Extracted data entries:
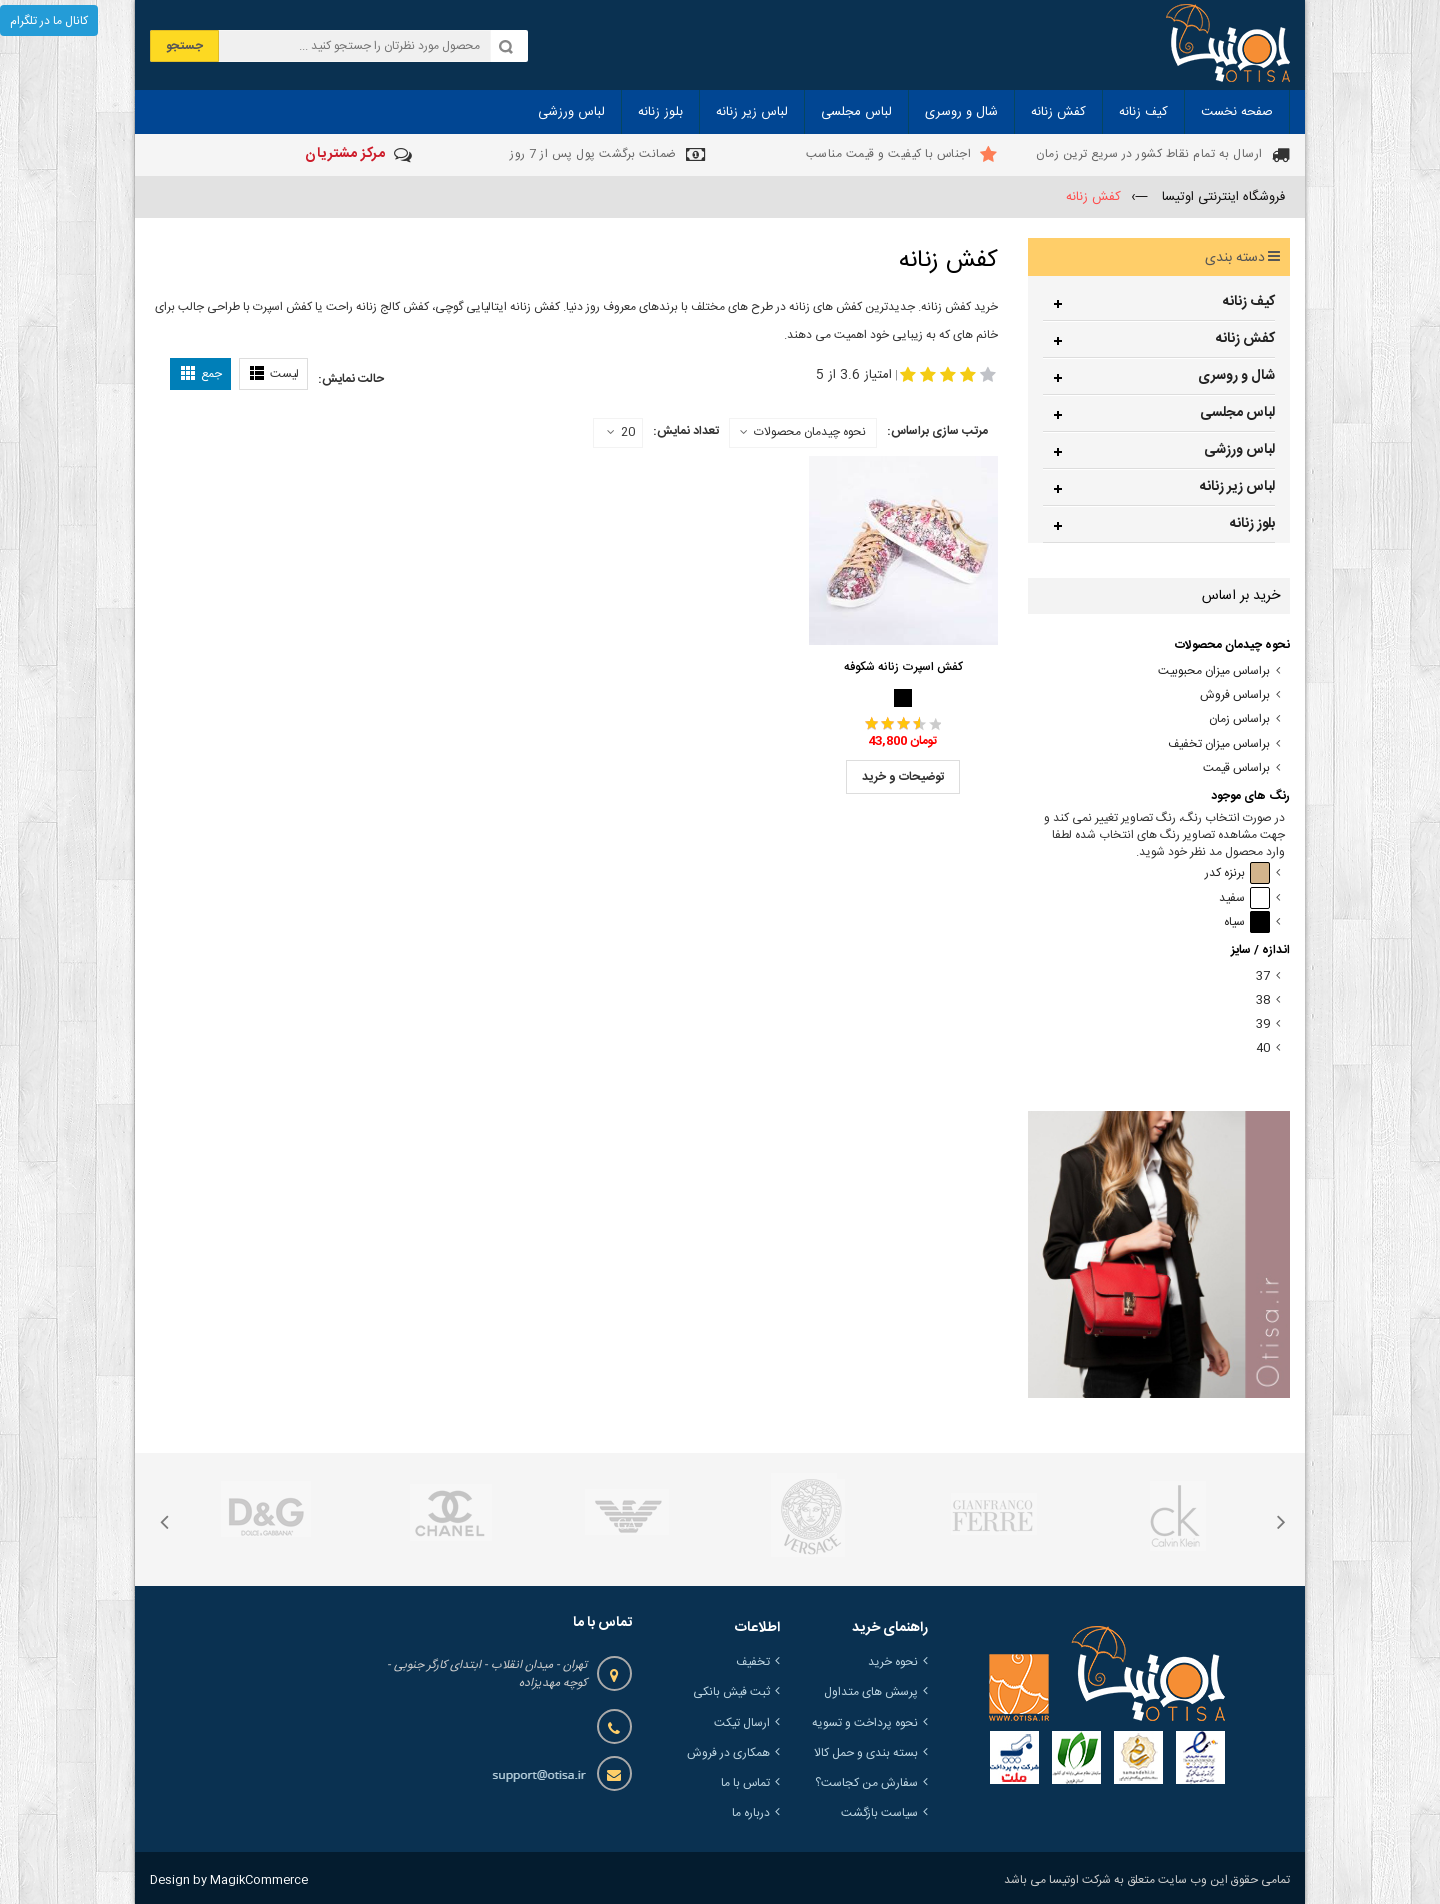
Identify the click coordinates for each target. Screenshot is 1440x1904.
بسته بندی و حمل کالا (866, 1753)
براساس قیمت (1236, 768)
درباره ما (751, 1813)
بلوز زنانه (1252, 524)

PROBLEM –
Rewrite these lines as a numbered list, leaving out blank lines and the picture.

FULL RESPONSE –
1. Identify the click coordinates for each target. Screenshot is 1440x1904.
2. بسته بندی و حمل کالا (866, 1753)
3. براساس قیمت (1236, 768)
4. درباره ما (751, 1813)
5. بلوز زنانه (1252, 524)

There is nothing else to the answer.